Keeping data in memory instead of using databases

Not quite you are proposing, but several years ago (before cloud was pervasive) I worked on applications that used Apache Ignite as the backing in-memory database. It allows you to run in-JVM or externally, as a collection of nodes, so you don’t end up with gigantic JVMs. Although it supports persisting data to disk, in our particular case the data was fetched by another process, and we used Kafka for distribution, which also gave us a nice way to re-hydrate the data upon startup.

Our data was stored with a few select elements that we used for querying purposes, and the bulk of the payload was serialized using Protobuf, which is faster and more compact than JSON serialization. Note that Ignite shines as a distributed key-value map - maybe this has changed, but although it supports SQL style queries, performance was not ideal for very large data sets; we ended up implementing a light support for where clauses.

Anyway, my 2 cents.

1 Like

I will try to explain with a SaaS app as example. We run one instance for each customer (company). We load at startup:

val company: Company = try {
    jacksonObjectMapper().readValue(
        File("src/main/resources/company_${System.getenv("COMPANY_ID")}.json").readText(),
        object : TypeReference<Company>() {}
    )
} catch (e: Exception){
    logError("Exception while loading company JSON: $e")
    exitProcess(1)
}

Adding a new user to the company:

company.users.add(User(email, hashedPassword, name))

Editing a user:

val user = company.users.first { it.id == params["id"] }
user.email = params["email"]
//and so on

Deleting a user:

company.users.removeIf { it.id == params["id"] }

No need to save.
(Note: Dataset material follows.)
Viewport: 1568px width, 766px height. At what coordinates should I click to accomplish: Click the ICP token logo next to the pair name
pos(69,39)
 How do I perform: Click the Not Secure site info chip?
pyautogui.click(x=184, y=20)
The changes are in memory and gets saved when the app is restarted, plus each 10th second for backup.

val json = jacksonObjectMapper().writeValueAsString(company)
File("src/main/resources/company_${company.id}.json").writeText(json)
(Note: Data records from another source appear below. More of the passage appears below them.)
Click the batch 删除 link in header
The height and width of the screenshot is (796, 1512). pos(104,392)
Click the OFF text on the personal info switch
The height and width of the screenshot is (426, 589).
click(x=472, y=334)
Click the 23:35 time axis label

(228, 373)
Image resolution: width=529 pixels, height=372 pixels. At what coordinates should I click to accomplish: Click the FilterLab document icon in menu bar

I had an unpleasure with working in https://prevayler.org for two years which is an in-memory database which bases on Java serialization. Server startup was taking about 20 minutes, same shutdown. Servers required a special kind of very expensive RAM to ensure data is not lost. Also there was no CI (what are tests? code reviews?), CD (copy .java files to server with ssh, compile it there and manually run a jar) or any kind of task mangement like Jira (e-mails are the way), but that’s a different story. Never again.

1 Like

That being said, it was 10000 times faster than SQL-based databases. With current caching techniques the differnce probably isn’t so big.

Thanks for sharing this experience. I’m not talking about in-memory database, though, but keeping the data in the regular Kotlin-code (in constants and variables), no db layer.
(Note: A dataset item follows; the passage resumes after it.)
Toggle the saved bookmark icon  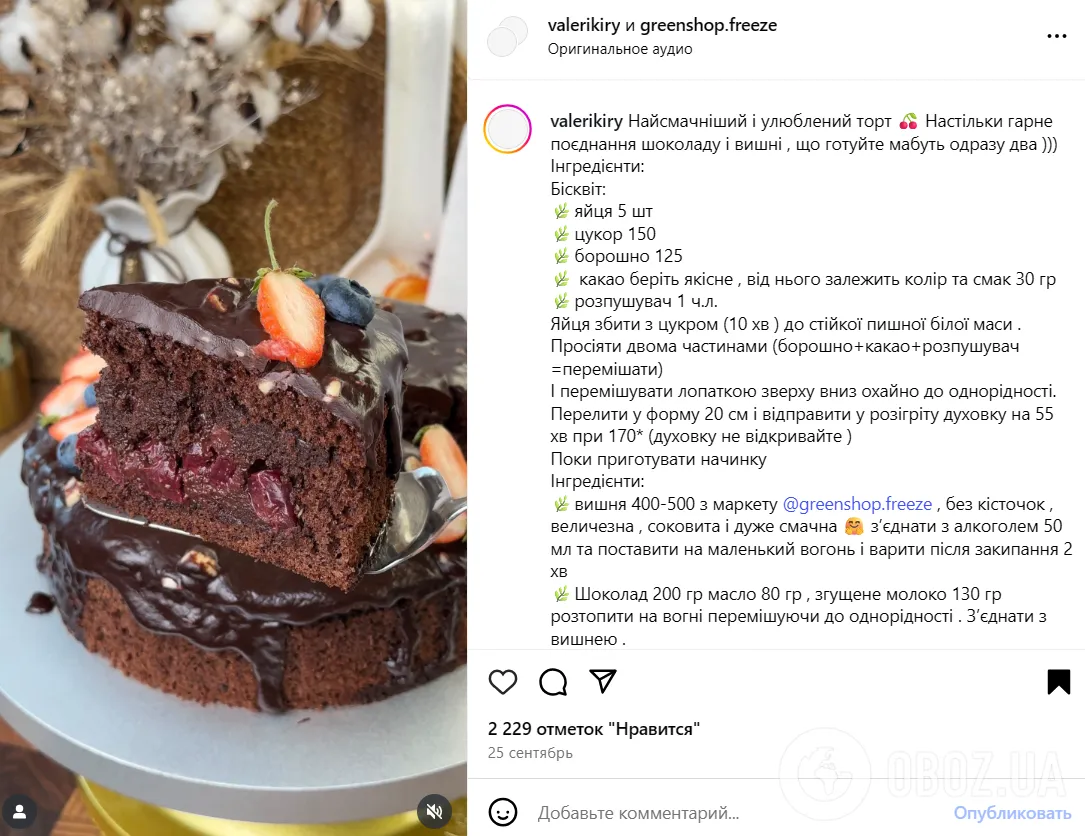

This is exactly how Prevayler works. You have a singleton “Repository” class which contains just collections, objects etc… You can access it for reading just as regular Java/kotlin objects, that’s why it is so fast. It uses a command pattern to modify data which somehow ensures ACID because commands are immediately serialized. This is actually quite smart.
Like this:

object Repository {
   var users: MutableList<User>;
}
1 Like

I see. Then it’s similar to my solution.

I agree, this is a silly idea, that will bite you in the ass very soon.

2 Likes

We will see. It’s anyways pretty easy to change to using a document database and save the objects as JSON there. Will let you know (if my apps grows (praying to Jesus)) about how this goes.

I don’t think this is true. The problem here is not how do you store the data underneath. It doesn’t really matter if you use JSON or some binary format, document database or local files. The main problem here is that you don’t control when you save/load data. Normally, when using databases we make changes using transactions which provide isolation, atomicity and data consistency. But the code has to cooperate with the process, it has to know when to start and commit the transaction, all data loading/saving has to be explicit. To fix the problem you will need to rework the whole code that touches the data in the DB.

1 Like

This is really a good reason for doing dependency inversion for your persistence. Even if you’re not going total Clean Architecture, a simple Repository pattern interface would protect from switching to another storage solution.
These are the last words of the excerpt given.